Top of GIVEN PASSAGE

On The Road

The announcement of Walter Salles’ adaptation of Kerouac’s 1957 beat novel On the Road was met with some scepticism, potentially due to the rambling quality of the novel’s narrative. The main challenge was not to create a truly faithful translation, but to capture the frenzied feeling of the source material.

The first techniques employed to this end are perhaps a little obvious; handheld cameras and extensive use of sound effects create claustrophobia rather than euphoria as Sal Paradise (Sam Riley) and Carlo Marx (Tom Sturridge) first appear. This improves as the film continues, and later use of jump cuts effectively portray the fast pace of the characters’ lives and suggest their drug-addled perceptions.

Screenwriter Jose Rivera makes no attempt to fabricate a more solid backbone for the story beyond the slightly sporadic focus on Dean Moriarty from the novel. Intimate fans of the book will be pleased by the inclusion of familiar digressions, but other viewers may be less than impressed by the lack of structure. For example, the story of Sal’s short-lived relationship with Terry is not omitted although it defers focus on Dean. This allows for the film’s most impressive sets; bedraggled canvas tents flutter in the wind, withstanding the weather just as Sal (temporarily) withstands his work as a cotton picker. Throughout panoramic location shots include the audience in Sal, Dean and Marylou’s experiences; as Sal remarks in the novel, we are ‘reading the American landscape’.

Salles’ film also places emphasis on Sal as a writer. This is achieved through a sporadic voice over using text taken from the novel. However, more thoughtful is the tying of the film to the autobiographical roots of Kerouac’s text. The final act sees an energized Sal tape several sheets of paper together and load them into his typewriter, just as Kerouac is rumoured to have done when writing On the Road. It is here that the frantic beat lifestyle is best expressed.

Salles’ attempt to maintain this urgency and pace results in some tantalisingly brief performances; skilled and respected actors such as Steve Buscemi and Amy Adams are reduced to little more than cameos.

Bottom of GIVEN PASSAGE

WHAT TO DO>
Reproduce, word for word, the stretch of the film review from "Salles’ film also" through "more than cameos.". Rely solely on the film review above.

Top of RECORD SET

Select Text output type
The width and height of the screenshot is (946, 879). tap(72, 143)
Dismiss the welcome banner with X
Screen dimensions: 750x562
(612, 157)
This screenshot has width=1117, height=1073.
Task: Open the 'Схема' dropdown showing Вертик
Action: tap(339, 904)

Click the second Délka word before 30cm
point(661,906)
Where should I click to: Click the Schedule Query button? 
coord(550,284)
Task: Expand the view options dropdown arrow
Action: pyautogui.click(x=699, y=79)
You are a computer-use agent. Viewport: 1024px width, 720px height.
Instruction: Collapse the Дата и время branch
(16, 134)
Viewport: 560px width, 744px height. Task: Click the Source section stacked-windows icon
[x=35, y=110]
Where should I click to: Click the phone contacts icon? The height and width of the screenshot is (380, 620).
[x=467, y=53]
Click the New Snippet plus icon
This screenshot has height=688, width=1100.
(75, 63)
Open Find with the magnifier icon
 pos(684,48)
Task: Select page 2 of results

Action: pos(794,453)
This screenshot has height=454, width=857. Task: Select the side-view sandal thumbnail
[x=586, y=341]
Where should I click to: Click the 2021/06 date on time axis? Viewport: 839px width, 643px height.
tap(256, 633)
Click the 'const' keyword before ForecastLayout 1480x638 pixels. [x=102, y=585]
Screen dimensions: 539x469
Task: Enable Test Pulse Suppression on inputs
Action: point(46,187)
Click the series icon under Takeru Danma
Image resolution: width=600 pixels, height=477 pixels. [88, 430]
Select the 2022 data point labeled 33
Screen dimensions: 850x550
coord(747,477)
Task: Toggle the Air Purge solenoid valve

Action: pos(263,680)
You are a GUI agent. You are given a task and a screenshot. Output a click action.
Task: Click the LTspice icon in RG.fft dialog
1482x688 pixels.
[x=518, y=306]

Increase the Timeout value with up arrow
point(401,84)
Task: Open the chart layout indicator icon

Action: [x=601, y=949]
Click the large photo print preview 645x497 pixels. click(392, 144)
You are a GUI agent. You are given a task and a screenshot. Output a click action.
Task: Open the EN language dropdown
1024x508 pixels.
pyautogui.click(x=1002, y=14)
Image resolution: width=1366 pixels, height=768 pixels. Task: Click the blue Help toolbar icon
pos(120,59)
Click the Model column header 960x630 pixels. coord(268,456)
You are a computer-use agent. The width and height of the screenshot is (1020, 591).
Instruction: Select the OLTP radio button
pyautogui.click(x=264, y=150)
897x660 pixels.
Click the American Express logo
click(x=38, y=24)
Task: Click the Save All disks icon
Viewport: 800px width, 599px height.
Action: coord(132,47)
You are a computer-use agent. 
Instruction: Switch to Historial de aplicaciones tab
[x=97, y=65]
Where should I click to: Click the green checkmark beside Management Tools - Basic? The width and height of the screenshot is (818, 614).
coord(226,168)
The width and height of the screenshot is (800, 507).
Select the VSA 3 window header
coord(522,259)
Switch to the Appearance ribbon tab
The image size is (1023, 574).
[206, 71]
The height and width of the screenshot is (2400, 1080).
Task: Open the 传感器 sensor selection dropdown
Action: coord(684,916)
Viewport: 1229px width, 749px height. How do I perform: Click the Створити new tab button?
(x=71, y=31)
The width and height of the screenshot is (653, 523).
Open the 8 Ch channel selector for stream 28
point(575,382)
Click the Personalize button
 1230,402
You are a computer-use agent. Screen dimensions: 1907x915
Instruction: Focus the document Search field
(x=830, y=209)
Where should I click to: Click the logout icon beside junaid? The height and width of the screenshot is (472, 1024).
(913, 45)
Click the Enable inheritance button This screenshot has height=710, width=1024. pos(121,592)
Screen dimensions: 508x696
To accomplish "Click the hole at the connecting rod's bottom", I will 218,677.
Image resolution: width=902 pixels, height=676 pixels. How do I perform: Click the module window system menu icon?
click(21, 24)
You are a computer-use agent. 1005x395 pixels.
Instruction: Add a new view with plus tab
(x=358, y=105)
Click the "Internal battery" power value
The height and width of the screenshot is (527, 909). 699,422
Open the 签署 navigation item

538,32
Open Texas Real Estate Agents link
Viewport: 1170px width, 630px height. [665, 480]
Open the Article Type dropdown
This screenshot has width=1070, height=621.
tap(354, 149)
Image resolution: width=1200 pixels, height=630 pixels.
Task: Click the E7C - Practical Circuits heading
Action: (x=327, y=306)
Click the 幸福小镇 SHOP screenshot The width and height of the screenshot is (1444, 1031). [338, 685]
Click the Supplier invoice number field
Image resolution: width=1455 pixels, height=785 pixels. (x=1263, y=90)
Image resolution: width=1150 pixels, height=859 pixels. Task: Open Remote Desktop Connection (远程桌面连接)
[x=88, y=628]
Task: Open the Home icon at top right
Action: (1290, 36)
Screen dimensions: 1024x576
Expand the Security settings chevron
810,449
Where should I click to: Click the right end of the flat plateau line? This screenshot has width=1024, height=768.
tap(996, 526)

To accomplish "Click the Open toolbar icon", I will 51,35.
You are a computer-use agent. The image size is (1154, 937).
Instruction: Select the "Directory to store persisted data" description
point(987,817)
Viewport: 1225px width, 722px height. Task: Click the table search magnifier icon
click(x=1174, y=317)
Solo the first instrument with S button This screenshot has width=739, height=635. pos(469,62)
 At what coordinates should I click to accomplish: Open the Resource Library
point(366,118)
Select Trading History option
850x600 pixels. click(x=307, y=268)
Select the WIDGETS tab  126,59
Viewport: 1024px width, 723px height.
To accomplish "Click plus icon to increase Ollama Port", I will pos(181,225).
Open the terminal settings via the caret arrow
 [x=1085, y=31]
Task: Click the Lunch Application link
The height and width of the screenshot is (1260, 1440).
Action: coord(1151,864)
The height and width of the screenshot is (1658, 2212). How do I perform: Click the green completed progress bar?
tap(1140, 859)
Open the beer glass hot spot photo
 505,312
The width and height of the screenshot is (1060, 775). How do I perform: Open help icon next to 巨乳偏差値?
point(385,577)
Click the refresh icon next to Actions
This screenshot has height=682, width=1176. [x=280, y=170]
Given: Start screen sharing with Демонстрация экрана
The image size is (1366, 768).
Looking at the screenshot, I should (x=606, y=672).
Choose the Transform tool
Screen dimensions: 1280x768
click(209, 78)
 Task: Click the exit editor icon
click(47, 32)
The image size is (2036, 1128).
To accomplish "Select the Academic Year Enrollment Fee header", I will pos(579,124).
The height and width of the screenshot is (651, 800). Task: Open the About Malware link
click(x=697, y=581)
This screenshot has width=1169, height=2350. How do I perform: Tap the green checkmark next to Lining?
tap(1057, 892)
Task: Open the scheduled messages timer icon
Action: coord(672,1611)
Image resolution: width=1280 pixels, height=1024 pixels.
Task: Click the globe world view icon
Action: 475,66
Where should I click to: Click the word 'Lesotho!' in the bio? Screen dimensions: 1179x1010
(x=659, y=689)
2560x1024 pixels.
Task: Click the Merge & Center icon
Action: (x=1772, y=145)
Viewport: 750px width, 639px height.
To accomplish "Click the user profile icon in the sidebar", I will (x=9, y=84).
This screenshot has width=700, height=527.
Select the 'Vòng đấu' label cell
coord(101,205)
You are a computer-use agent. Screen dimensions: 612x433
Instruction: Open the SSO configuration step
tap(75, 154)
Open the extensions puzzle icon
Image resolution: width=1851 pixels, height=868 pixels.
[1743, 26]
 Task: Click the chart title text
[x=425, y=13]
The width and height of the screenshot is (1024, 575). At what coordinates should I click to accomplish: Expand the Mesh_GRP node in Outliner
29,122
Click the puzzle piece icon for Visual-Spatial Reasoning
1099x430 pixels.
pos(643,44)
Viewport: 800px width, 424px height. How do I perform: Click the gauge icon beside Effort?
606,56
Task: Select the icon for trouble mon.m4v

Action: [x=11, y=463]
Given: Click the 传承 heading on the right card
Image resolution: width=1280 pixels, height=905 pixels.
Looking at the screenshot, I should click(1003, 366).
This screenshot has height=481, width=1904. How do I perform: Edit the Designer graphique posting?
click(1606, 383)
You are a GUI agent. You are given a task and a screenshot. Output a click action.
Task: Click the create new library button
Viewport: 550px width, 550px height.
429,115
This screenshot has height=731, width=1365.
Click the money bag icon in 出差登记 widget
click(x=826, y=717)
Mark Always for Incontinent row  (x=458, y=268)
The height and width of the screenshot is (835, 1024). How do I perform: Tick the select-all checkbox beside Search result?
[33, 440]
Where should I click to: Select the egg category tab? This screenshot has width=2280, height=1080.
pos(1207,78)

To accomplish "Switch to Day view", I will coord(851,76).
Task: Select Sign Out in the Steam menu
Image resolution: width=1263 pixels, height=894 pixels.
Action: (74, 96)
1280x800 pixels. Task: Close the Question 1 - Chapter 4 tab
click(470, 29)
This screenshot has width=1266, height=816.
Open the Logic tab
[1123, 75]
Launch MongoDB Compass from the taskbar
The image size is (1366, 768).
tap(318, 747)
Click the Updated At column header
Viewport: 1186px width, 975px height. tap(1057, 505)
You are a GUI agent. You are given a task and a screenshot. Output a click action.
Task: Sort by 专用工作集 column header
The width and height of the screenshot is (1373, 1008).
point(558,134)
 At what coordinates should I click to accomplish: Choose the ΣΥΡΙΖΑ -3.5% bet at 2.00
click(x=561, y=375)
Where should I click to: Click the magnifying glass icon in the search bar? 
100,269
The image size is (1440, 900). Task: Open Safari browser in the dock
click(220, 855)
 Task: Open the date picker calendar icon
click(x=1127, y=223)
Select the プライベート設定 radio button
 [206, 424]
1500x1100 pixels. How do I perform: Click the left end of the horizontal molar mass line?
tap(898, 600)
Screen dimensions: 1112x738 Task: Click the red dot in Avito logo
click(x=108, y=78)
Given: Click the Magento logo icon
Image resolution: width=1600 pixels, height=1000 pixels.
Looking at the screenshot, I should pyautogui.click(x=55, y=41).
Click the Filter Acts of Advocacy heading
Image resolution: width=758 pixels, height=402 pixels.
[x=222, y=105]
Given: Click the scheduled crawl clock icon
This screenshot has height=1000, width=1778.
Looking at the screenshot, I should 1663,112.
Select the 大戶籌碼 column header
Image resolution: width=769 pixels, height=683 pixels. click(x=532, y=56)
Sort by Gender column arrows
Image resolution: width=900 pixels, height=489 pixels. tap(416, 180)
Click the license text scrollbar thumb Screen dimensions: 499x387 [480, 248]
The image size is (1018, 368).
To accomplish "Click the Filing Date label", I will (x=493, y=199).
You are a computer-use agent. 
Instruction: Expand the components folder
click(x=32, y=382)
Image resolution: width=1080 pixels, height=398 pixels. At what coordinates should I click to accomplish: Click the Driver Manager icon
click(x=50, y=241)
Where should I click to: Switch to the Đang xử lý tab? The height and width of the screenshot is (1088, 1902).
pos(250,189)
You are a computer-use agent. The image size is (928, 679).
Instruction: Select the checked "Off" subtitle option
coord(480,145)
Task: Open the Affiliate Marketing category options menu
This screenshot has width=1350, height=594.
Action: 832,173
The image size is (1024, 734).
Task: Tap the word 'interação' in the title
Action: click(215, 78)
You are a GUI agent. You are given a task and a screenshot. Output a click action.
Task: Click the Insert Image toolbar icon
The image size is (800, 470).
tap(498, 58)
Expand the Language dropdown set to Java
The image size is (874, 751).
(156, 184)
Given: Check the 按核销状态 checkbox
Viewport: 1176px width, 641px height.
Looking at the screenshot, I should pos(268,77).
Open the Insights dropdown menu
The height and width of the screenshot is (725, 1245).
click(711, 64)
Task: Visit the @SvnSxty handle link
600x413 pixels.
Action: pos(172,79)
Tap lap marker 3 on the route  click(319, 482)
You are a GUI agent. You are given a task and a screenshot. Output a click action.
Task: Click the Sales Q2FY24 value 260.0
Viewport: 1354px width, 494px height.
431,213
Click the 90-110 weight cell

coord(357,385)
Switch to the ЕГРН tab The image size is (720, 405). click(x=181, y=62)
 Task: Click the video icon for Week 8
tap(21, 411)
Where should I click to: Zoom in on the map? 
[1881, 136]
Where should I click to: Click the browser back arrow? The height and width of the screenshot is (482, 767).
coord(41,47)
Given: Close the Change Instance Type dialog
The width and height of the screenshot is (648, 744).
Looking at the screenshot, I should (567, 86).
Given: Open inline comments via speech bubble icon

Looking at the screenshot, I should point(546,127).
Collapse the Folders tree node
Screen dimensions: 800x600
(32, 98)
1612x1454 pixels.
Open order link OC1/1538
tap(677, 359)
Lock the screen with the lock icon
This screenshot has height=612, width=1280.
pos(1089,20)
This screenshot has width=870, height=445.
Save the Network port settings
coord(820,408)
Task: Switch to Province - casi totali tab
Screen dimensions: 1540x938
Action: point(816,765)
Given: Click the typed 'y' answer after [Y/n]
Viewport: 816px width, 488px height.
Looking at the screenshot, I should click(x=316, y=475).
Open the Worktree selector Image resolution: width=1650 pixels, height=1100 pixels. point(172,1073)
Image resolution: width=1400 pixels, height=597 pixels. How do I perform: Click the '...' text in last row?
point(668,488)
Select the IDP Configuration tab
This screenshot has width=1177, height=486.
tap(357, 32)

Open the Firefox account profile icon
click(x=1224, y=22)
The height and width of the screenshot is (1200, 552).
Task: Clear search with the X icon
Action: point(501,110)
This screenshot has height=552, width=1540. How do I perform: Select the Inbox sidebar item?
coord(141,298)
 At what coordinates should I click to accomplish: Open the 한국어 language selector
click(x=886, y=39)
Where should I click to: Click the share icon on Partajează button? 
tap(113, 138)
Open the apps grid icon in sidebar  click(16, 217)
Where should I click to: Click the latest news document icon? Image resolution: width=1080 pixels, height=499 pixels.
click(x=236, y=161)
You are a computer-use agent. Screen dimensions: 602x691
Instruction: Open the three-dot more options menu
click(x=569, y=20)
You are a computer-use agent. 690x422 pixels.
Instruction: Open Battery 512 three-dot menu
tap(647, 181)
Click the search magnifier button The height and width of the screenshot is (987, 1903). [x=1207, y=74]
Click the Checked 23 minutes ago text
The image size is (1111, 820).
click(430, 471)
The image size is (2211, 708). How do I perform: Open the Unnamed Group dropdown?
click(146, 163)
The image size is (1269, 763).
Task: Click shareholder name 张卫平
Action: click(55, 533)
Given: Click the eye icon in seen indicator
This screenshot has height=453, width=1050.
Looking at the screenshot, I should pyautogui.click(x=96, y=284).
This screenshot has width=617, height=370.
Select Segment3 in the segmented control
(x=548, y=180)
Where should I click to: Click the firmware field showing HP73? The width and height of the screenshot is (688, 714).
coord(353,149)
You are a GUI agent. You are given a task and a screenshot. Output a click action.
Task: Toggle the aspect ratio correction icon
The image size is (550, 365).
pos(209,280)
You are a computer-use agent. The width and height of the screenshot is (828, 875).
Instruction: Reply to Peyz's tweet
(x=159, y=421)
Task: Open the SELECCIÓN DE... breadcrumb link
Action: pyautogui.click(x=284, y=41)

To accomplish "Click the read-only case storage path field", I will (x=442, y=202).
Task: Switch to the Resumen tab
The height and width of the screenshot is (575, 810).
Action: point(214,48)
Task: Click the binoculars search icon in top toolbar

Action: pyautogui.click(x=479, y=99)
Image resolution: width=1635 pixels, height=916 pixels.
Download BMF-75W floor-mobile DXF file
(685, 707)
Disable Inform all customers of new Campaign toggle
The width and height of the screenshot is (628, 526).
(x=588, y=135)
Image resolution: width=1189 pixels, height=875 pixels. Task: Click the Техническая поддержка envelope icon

Bottom of RECORD SET

COMPLETED TASK>
Salles’ film also places emphasis on Sal as a writer. This is achieved through a sporadic voice over using text taken from the novel. However, more thoughtful is the tying of the film to the autobiographical roots of Kerouac’s text. The final act sees an energized Sal tape several sheets of paper together and load them into his typewriter, just as Kerouac is rumoured to have done when writing On the Road. It is here that the frantic beat lifestyle is best expressed.

Salles’ attempt to maintain this urgency and pace results in some tantalisingly brief performances; skilled and respected actors such as Steve Buscemi and Amy Adams are reduced to little more than cameos.